Work instruction »
Could you please reproduce all the records below exactly, leaving out the images?

[Excerpts from a dataset]
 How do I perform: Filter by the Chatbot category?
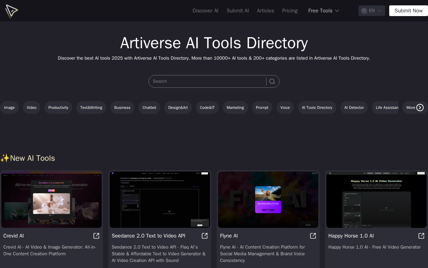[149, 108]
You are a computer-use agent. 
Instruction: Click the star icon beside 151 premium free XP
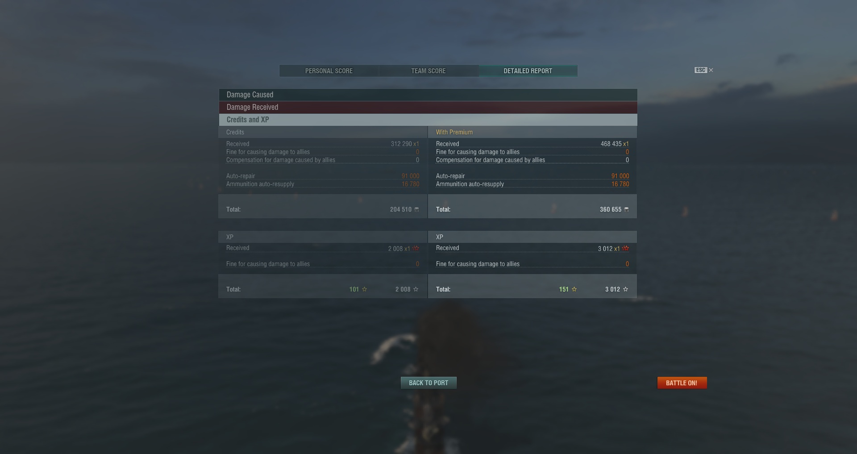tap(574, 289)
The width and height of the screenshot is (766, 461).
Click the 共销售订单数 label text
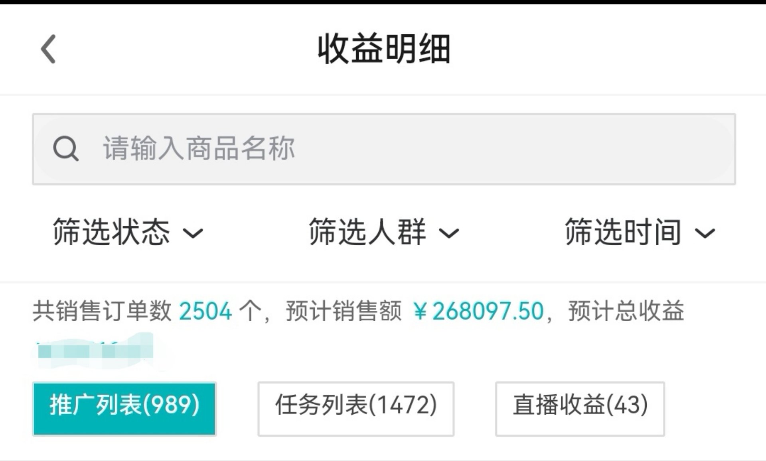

The answer »
 How do I perform: Filter by the Chatbot category?
[149, 108]
You are a computer-use agent. 
Instruction: Click the star icon beside 151 premium free XP
tap(574, 289)
The width and height of the screenshot is (766, 461).
Click the 共销售订单数 label text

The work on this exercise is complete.